Data for this exercise:
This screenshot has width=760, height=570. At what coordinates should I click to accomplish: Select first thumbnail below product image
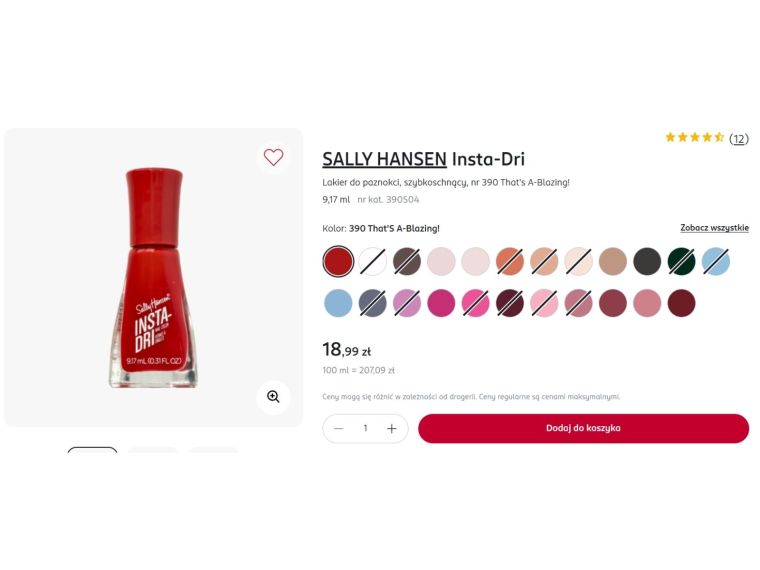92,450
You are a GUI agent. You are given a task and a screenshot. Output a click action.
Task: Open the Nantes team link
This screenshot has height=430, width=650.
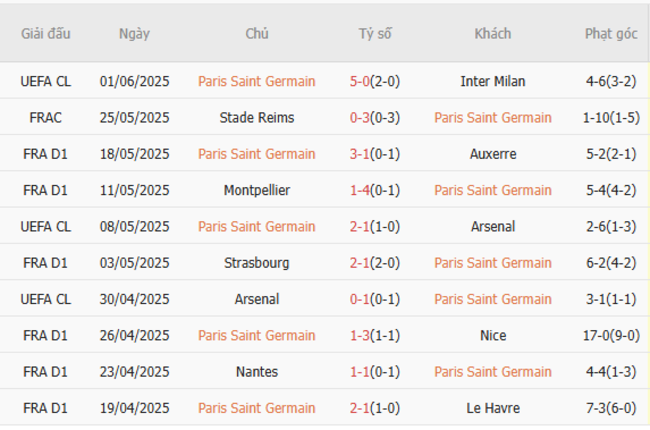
...
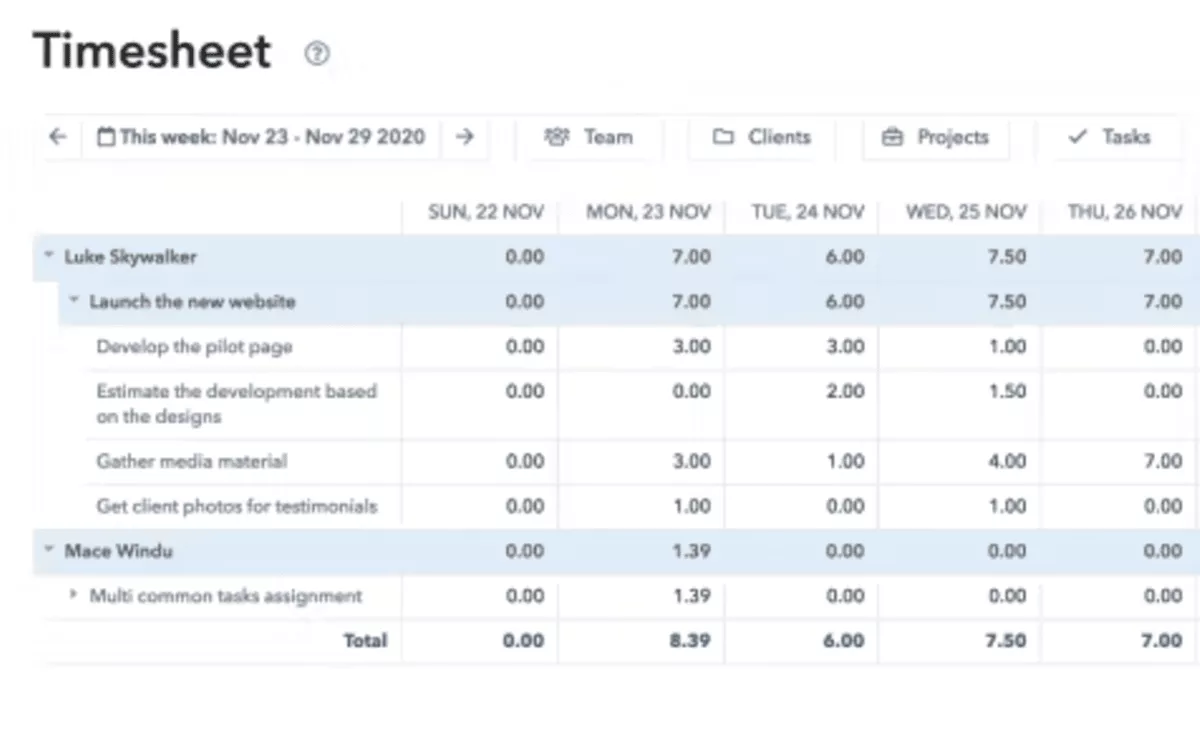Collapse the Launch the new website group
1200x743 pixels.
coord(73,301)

What you need to do: Using the records above, write out exactly the lines between the one holding "You are a GUI" and the one holding "This screenshot has height=430, width=650.", inclusive; leave everything else out.

Problem solution:
You are a GUI agent. You are given a task and a screenshot. Output a click action.
Task: Open the Nantes team link
This screenshot has height=430, width=650.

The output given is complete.